I had mixed feelings about taking Noah to the Maurizio Cattelan “All” retrospective at the Guggenheim, but I was frankly dying to see it. The exhibit was comprised of 128 pieces, suspended by cables in the museum’s rotunda. The idea behind this unusual presentation was to “upend the ordered hierarchies and conventional viewing conditions of the museum retrospective by suspending … [the] entire body of work in a disorienting, seemingly haphazard mass.”
Right – but what about the Hitler piece, images of death and nude female torsos?
rationalized decided that most of the graphic symbolism would go over Noah’s head, and that it would probably be fine. Plus, it was the Guggenheim – my hands-down favorite museum in all of New York. We were going.
It was SO cool.
The impact of seeing all of the artist’s pieces hanging in the center of the museum cannot be properly captured in these pictures (especially while minding a moving toddler). And it only got better. As I always do when I visit the Guggenheim, I take the elevator to the top and then walk down the spiral ramp to the bottom. This was especially meaningful to the exhibit’s experience as you viewed the pieces from different perspectives as you made your way around and down.
Ironically, there were a ton of school kids there that day, drawing in their sketchbooks and eagerly taking in the visual cacophony with obvious excitement.
And Noah? He loved it. His favorites were the “headless” horse (“where its head Mommy?”), the big “Z”s (boy LOVES to announce his letters) and the dinosaur skeleton.
And of course, the ramps.
We went up to the top and down again three full times and I loved watching him “spy” something new on each trip.
I am often asked how I schlep a young child in to the city for various shows and exhibits, without losing my mind or experiencing multiple meltdowns.

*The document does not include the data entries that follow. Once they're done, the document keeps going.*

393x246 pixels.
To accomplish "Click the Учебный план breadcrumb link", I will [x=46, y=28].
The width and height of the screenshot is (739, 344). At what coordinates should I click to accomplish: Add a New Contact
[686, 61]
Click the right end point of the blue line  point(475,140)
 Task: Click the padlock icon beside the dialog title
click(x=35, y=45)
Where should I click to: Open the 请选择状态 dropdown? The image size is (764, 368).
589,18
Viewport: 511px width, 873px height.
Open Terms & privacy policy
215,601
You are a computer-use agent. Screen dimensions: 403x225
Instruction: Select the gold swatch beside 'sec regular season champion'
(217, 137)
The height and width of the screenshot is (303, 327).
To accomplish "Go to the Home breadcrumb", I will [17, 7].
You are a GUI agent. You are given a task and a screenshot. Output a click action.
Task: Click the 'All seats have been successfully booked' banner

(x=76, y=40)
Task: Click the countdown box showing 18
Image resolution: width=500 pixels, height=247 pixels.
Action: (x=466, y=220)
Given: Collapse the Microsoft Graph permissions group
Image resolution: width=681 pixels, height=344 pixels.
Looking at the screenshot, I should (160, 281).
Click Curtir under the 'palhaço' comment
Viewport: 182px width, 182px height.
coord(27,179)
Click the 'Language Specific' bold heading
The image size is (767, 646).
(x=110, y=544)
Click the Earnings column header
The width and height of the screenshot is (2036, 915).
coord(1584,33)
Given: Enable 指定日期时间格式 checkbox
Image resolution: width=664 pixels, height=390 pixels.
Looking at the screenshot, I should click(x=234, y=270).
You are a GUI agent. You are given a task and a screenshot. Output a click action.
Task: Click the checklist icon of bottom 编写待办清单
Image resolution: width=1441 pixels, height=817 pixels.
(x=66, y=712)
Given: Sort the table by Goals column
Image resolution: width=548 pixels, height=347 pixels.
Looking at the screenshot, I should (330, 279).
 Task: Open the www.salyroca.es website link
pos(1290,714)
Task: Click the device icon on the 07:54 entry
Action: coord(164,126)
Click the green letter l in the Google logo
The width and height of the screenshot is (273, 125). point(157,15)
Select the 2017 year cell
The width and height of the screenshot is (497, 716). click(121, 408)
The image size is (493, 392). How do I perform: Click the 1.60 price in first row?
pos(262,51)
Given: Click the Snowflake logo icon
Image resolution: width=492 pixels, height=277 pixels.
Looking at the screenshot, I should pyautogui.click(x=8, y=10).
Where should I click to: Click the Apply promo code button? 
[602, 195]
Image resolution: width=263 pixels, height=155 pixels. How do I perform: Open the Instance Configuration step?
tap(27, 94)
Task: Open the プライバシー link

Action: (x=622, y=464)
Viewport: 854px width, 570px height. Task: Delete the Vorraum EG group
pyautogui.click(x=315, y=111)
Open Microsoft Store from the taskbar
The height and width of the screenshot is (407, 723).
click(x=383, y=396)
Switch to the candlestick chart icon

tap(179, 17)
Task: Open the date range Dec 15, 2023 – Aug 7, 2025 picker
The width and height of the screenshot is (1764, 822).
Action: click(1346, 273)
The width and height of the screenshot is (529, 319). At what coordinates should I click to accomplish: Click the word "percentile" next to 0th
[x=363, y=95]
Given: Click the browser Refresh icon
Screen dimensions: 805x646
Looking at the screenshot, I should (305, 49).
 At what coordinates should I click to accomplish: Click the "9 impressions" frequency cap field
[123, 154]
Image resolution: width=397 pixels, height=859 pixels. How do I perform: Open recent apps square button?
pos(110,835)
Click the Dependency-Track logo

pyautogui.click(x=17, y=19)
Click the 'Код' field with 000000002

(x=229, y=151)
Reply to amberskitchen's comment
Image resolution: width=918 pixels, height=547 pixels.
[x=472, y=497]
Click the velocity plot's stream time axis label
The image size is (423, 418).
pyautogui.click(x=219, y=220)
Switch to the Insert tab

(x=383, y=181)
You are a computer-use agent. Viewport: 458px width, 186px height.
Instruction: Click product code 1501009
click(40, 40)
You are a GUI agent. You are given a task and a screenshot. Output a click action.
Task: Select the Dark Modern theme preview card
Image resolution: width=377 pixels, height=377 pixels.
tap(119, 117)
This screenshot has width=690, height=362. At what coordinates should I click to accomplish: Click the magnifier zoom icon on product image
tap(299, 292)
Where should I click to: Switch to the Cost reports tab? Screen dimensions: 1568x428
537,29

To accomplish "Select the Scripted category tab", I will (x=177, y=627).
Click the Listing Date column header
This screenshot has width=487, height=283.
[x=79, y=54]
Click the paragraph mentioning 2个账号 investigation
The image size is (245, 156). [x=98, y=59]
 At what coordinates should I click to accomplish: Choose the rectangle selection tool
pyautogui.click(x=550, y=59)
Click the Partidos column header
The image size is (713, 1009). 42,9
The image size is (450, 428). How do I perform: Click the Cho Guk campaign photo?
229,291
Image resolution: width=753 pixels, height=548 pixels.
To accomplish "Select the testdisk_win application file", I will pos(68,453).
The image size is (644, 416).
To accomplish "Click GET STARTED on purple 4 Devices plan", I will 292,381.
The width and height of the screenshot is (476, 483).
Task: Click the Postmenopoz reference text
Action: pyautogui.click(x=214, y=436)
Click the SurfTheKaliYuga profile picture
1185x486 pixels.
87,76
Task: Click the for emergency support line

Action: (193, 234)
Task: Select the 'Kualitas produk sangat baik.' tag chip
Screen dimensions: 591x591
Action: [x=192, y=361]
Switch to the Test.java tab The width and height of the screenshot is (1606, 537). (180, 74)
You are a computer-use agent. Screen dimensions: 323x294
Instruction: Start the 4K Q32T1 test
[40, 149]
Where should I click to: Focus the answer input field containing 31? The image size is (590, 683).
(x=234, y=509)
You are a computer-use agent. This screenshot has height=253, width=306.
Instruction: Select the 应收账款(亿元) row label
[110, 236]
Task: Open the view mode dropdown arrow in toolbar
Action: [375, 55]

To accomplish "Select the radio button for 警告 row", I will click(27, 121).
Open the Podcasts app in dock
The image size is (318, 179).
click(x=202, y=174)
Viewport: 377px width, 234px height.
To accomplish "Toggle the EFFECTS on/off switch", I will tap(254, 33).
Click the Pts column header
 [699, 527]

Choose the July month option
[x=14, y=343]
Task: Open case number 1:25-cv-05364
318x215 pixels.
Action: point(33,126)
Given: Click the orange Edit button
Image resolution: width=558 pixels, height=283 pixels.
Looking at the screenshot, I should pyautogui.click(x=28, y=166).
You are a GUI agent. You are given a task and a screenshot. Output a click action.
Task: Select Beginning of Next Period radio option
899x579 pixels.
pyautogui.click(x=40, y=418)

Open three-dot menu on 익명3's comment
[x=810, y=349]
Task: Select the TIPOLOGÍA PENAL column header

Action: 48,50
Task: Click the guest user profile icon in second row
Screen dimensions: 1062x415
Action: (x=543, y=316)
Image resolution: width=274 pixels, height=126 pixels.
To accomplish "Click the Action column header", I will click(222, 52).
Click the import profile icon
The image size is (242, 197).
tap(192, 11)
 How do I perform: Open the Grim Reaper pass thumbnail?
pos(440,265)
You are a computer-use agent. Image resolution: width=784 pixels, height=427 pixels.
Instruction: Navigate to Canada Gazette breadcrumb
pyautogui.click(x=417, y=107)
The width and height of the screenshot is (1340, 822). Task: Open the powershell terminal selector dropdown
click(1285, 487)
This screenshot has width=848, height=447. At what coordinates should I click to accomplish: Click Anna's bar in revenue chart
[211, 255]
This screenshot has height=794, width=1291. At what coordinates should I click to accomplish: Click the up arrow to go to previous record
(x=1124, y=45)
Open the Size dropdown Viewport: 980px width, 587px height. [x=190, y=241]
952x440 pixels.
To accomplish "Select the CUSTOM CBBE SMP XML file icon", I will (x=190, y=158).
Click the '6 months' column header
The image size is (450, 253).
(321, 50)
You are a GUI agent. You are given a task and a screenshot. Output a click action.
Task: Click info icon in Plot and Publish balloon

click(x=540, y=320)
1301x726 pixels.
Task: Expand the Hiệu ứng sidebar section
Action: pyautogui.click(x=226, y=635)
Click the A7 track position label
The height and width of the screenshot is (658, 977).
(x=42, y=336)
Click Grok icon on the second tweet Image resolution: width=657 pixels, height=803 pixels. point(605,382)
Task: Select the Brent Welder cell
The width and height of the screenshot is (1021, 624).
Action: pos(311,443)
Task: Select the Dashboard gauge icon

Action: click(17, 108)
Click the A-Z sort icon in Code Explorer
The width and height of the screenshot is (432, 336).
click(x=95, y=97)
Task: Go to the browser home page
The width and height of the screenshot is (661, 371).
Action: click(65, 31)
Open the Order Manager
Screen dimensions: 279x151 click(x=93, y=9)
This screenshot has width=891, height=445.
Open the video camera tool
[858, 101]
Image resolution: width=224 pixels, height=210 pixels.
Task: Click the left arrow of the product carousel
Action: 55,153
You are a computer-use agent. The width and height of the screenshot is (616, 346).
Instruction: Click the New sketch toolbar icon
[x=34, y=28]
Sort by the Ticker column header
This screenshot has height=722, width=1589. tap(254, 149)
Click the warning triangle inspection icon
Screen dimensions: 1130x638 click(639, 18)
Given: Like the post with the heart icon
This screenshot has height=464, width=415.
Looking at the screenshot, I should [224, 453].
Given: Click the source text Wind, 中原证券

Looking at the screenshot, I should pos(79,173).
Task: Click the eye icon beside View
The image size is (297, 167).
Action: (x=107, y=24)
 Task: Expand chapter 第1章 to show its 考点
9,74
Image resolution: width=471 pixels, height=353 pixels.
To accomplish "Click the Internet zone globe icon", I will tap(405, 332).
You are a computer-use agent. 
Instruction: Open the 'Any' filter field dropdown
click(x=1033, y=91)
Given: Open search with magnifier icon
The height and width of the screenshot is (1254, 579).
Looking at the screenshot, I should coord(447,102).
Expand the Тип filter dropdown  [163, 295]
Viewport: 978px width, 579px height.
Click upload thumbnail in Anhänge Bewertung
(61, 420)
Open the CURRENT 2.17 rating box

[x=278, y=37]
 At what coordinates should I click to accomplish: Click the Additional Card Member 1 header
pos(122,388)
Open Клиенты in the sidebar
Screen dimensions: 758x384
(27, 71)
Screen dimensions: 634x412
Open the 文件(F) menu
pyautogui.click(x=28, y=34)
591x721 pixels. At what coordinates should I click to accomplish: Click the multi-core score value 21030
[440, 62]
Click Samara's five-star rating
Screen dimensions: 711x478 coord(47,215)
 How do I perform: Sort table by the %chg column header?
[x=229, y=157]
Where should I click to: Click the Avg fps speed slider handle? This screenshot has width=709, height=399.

Truthfully? It wasn’t always this way, especially when Chelsea and Conor were little. I made lots of mistakes but acquired some tips along the way that I can share with you here:
Do your homework – I always try to read up on any exhibit prior to going. It’s helpful to understand the scope of the exhibit, along with special hours, “kid-friendly” talks or activities, etc. If it’s a large exhibit I try to hone in on pieces I think will be of particular interest and find those first, in case things don’t “pan out” all that well. Which leads to the next tip:
Manage your expectations – Pre-kids, I was accustomed to spending hours and hours leisurely making my way through museums and galleries. This is unlikely to happen with little ones in tow. Prepare to spend no more than one hour with very small children, and consider that a success. Take a lunch or snack break and if they’re up for more, great. If not, don’t push. An hour with a toddler is about all they can manage and you can be sure that they got something out of the experience. That said, if you are sensing that they are completely disengaged and uninterested, be prepared to call it quits. You tried, and that’s a good thing.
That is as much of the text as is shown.